Apenas el sol
Mateo, un membre de la communauté ayoreo, recueille les témoignages de ce peuple indigène expulsé de ses terres dans les années 1960. Il parcourt l’aride Chaco paraguayen pour enregistrer sur des cassettes les expériences d’autres ayoreos. Comme lui, elles et ils sont né·e·s dans la forêt, libres et nomades, sans contact avec le reste du monde, jusqu'à l’arrivée de missionnaires religieux.
« Quand tu enregistres quelque chose, ça signifie que tu en prends soin » : c’est ce que l’une des interlocutrices confie à Mateo, qui enregistre les témoignages et expériences de ses semblables. Dans Apenas el sol, Arami Ullón filme et transmet l’histoire des Ayoreo vivant ou survivant au Paraguay. Parmi eux, Mateo entend conserver la trace d’une culture ancestrale avec lui-même un moyen qui semble aussi fragile qu’anachronique : un magnétophone.

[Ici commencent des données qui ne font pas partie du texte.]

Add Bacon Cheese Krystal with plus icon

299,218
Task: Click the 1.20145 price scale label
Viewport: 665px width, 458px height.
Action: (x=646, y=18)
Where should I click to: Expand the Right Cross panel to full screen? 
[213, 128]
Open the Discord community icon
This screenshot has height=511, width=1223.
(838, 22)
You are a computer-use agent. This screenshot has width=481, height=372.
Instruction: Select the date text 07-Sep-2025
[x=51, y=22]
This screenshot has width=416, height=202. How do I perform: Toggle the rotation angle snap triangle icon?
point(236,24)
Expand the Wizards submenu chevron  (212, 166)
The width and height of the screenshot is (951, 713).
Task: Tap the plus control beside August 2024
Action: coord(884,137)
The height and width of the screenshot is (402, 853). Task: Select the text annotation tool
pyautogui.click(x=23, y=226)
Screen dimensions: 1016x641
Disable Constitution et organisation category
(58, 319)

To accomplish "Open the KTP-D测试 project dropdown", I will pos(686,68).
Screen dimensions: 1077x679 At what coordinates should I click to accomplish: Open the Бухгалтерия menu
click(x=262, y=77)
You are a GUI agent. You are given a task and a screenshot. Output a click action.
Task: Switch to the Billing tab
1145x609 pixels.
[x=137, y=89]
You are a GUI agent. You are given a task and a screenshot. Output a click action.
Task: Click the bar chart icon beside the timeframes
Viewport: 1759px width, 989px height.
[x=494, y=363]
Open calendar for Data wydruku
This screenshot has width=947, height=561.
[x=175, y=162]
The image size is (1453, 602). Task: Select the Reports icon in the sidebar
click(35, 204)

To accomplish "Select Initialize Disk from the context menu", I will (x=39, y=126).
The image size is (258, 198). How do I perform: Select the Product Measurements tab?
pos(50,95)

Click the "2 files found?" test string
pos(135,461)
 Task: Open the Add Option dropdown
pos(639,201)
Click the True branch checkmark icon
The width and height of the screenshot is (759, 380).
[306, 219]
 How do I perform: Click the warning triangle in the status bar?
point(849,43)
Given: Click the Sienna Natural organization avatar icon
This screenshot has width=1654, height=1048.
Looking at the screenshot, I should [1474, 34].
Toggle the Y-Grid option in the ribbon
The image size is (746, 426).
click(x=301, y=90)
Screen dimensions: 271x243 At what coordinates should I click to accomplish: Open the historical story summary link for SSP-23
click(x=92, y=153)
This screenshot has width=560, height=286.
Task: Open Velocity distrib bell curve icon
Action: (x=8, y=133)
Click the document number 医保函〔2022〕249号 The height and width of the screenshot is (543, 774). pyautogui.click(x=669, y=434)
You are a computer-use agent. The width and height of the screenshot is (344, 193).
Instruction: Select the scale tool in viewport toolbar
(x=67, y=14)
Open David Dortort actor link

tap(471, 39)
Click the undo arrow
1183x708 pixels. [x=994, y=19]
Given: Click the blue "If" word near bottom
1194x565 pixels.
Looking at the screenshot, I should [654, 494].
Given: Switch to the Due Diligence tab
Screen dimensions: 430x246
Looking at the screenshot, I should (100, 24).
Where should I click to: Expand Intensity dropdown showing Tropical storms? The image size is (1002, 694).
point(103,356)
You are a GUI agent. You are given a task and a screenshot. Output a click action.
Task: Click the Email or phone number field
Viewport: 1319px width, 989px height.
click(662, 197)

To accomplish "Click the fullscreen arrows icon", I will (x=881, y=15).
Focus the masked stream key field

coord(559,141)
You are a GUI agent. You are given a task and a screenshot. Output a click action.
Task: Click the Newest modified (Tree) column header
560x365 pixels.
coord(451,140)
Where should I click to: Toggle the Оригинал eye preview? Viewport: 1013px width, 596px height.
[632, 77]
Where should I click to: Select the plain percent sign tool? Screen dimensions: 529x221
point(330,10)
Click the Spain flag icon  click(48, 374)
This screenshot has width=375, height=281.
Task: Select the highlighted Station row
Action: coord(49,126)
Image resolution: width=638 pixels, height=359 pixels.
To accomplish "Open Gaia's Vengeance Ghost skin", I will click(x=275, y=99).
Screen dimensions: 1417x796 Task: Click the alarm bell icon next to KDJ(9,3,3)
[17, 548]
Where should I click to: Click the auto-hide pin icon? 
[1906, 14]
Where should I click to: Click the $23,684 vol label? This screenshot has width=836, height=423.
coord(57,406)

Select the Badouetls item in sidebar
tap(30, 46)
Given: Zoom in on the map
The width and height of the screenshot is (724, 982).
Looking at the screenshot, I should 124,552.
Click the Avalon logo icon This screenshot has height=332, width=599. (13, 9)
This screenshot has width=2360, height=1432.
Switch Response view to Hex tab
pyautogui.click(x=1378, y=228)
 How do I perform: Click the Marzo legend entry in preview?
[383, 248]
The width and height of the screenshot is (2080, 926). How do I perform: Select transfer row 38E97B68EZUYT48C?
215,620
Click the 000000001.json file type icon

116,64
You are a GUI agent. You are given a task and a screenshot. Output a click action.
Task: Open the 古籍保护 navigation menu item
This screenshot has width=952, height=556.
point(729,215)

Le récit est édifiant, à la fois méconnu mais prévisible : les populations ont été déplacées et exterminées par des missionnaires chrétiens. On raconte la panique lors d’apparitions d’hommes blancs, on raconte également les maladies apportées par ces derniers et qui ont atteint et tué des Ayoreo. Quel péché ce peuple a-t-il commis pour être chassé de son paradis ?
Apenas el sol examine la question de l’assimilation forcée : les Ayoreo deviennent-ils blancs en changeant de mode de vie ? Ullón met en lumière les multiples violences subies : la violence physique d’une part, mais aussi la violence de l’effacement d’une culture, une violence qui consiste à faire en sorte que les Ayoreo aient honte de leur culture. Les moments de silence s’imposent dans Apenas en sol. Mais tout rappelle ce qui s’est passé : les plans de nature mais surtout les plans de barrières posées dans la nature, les plans d’animaux mais surtout d’animaux morts. Sur les papiers officiels, l’identité des Ayoreo est effacée tandis que les individus déracinés se retrouvent ici comme des arbres coupés.